**** EXERCISE INPUT ****

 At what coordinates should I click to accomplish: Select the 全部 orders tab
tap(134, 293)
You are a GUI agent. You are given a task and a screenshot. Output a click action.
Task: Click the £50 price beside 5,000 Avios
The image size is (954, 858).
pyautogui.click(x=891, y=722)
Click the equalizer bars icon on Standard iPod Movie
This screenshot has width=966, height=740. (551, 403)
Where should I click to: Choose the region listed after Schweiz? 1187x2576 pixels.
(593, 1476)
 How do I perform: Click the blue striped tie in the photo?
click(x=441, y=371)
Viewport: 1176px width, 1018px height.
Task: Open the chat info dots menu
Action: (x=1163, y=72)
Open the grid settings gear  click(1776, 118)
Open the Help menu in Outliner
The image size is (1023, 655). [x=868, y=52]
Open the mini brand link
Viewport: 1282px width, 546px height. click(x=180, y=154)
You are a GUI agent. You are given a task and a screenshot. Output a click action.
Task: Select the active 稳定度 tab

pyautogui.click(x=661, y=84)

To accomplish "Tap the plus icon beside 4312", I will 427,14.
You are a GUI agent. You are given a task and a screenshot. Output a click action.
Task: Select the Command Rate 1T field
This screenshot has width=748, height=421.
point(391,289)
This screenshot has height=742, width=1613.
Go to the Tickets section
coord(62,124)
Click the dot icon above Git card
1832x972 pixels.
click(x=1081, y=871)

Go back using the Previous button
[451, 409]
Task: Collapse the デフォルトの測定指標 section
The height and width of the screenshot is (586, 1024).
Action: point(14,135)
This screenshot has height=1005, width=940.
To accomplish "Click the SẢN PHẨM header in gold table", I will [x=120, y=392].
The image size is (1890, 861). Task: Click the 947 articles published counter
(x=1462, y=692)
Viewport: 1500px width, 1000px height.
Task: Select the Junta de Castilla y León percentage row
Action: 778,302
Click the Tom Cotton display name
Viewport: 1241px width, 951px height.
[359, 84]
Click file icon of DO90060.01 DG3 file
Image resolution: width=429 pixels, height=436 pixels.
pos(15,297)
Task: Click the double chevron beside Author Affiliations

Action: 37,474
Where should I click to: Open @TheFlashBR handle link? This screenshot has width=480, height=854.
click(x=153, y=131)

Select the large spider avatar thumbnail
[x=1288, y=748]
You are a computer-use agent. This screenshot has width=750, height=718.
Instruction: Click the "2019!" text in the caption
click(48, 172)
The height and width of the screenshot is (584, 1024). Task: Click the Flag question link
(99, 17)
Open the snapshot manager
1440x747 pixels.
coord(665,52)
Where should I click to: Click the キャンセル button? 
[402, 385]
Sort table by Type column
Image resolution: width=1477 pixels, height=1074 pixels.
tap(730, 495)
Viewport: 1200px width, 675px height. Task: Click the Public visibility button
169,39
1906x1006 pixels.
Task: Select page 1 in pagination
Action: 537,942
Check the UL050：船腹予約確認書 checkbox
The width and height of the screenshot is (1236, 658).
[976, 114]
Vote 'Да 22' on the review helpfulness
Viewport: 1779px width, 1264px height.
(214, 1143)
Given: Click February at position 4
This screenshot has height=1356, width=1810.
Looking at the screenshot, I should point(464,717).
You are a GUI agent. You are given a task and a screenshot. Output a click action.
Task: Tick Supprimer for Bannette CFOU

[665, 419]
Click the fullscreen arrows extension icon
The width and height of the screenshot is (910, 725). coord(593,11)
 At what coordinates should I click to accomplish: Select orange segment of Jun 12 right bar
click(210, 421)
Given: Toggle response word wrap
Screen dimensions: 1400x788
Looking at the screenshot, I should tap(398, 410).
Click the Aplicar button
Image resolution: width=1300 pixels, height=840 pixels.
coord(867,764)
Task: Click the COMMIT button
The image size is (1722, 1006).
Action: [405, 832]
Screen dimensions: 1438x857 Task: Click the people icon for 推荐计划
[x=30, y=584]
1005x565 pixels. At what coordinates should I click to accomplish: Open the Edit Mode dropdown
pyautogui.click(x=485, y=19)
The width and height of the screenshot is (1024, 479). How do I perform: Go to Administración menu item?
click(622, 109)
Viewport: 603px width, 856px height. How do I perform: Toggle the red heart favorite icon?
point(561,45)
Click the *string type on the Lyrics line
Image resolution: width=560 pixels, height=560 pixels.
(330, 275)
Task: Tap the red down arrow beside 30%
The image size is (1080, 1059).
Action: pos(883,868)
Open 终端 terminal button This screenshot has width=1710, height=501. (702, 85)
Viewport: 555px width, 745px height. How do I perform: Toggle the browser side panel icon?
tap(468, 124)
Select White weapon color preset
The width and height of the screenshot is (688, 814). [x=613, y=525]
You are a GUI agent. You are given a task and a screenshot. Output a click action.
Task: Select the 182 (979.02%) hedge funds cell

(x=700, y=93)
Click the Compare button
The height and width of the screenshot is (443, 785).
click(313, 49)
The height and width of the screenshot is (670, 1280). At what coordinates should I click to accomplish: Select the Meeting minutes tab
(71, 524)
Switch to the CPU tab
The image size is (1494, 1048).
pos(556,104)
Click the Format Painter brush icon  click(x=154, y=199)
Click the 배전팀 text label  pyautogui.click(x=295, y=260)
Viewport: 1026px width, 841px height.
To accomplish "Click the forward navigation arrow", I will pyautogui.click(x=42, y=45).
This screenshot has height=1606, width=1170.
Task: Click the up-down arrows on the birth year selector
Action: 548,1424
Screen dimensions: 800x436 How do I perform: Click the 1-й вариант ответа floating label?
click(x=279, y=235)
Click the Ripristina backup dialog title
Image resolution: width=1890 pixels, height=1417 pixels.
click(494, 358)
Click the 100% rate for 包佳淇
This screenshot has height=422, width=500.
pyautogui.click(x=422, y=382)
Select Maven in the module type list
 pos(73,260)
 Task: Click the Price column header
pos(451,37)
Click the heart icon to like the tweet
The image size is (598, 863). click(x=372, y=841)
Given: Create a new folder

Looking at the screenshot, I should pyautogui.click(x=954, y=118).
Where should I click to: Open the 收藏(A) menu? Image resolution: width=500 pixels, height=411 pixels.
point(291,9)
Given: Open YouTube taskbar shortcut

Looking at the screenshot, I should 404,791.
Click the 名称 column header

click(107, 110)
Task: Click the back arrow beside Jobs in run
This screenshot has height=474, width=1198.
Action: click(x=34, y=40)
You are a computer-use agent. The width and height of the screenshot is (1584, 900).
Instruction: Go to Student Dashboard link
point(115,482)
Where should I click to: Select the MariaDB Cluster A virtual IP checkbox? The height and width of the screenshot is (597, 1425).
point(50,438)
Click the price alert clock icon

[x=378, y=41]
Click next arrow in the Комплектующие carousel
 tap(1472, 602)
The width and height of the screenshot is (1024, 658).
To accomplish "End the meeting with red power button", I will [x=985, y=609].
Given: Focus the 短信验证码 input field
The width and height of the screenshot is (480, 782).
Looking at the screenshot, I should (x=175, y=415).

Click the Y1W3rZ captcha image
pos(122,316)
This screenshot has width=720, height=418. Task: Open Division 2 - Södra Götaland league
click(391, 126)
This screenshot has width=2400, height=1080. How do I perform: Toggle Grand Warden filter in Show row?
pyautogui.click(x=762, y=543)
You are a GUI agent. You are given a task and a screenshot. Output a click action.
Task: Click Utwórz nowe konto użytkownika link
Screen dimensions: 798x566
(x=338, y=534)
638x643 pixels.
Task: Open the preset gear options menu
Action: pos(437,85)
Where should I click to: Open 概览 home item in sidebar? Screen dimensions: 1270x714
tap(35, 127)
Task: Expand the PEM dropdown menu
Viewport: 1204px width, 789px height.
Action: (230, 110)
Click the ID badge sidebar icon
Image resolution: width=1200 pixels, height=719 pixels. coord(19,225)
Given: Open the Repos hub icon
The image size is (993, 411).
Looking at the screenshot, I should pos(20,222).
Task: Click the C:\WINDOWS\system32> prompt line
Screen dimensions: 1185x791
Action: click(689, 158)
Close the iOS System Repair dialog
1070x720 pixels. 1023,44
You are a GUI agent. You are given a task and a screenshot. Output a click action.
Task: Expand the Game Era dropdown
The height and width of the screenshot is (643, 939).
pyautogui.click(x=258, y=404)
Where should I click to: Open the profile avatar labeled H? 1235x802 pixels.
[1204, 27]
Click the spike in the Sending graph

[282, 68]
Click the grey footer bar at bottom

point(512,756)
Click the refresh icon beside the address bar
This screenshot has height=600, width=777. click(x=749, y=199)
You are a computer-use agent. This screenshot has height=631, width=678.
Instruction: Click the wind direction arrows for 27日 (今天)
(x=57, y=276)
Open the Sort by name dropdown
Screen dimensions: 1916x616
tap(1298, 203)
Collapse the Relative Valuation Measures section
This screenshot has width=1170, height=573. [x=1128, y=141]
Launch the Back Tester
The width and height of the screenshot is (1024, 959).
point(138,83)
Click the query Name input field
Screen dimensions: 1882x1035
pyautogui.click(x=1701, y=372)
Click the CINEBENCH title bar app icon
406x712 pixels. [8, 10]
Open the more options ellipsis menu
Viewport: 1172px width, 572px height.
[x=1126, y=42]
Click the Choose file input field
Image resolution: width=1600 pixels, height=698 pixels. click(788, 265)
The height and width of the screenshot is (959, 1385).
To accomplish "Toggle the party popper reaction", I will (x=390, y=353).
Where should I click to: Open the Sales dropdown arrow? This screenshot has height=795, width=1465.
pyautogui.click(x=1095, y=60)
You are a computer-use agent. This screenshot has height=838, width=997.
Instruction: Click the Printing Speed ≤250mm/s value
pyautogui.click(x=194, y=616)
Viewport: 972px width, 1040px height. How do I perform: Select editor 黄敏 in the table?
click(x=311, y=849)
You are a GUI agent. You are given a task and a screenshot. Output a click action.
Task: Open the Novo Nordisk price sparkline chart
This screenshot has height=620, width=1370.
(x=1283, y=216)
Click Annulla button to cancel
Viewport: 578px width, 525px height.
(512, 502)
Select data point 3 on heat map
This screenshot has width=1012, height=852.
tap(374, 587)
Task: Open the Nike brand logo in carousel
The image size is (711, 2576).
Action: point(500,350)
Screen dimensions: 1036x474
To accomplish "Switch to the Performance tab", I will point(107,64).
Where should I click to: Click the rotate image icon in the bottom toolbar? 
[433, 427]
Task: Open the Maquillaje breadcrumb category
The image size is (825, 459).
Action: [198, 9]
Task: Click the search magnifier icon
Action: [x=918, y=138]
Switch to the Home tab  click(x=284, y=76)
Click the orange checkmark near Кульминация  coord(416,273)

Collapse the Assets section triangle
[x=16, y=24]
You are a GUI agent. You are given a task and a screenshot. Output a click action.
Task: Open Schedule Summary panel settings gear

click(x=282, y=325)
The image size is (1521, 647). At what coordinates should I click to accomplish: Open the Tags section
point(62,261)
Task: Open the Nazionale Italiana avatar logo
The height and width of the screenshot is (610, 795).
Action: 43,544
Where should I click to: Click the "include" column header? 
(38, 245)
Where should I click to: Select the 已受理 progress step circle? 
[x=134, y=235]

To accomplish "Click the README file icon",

****

WHAT IS BEING ASKED: Only lines with the word "computer" are needed. Copy them from the preceding records.

RESPONSE:
You are a computer-use agent. This screenshot has width=750, height=718.
You are a computer-use agent. The width and height of the screenshot is (1584, 900).
You are a computer-use agent. This screenshot has height=631, width=678.
You are a computer-use agent. This screenshot has height=838, width=997.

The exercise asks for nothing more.